- **Work instruction**: Find the word "This" in the data below and copy each line that holds it.

═══ Records shown

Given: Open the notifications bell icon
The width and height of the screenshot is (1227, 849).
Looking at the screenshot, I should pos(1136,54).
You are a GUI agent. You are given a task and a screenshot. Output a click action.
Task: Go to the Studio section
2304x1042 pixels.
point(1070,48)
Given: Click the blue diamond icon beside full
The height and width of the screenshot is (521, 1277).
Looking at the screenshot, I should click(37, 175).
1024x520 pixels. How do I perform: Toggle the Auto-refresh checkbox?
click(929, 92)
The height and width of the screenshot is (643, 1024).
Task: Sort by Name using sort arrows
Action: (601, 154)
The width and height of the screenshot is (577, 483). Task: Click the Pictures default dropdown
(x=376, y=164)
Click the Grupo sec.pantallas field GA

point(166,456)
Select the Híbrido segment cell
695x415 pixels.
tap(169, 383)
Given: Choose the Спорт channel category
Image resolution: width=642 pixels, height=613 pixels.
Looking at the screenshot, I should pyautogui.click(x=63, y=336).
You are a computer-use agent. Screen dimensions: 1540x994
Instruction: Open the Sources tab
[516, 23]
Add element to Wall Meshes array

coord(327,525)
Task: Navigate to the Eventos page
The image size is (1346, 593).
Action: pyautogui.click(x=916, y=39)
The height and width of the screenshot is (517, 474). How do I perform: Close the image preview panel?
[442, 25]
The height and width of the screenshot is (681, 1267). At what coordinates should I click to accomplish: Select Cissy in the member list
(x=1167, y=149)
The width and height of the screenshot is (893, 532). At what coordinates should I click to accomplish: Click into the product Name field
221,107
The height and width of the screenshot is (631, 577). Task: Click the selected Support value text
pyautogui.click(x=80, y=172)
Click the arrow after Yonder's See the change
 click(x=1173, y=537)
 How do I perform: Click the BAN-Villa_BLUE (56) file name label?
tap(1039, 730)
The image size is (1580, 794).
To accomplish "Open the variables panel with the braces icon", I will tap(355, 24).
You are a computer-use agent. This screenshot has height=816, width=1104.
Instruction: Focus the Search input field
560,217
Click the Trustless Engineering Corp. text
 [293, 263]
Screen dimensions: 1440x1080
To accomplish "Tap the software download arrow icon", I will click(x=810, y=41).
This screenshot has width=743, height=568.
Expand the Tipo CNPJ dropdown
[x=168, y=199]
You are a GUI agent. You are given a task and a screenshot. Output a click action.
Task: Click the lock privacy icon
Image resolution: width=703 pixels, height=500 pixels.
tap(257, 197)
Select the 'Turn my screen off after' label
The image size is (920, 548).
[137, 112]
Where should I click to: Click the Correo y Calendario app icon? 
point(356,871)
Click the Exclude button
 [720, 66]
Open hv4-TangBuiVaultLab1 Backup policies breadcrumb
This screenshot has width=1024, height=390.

══════

- **Expected answer**:
You are a computer-use agent. This screenshot has height=816, width=1104.
This screenshot has width=743, height=568.
This screenshot has width=1024, height=390.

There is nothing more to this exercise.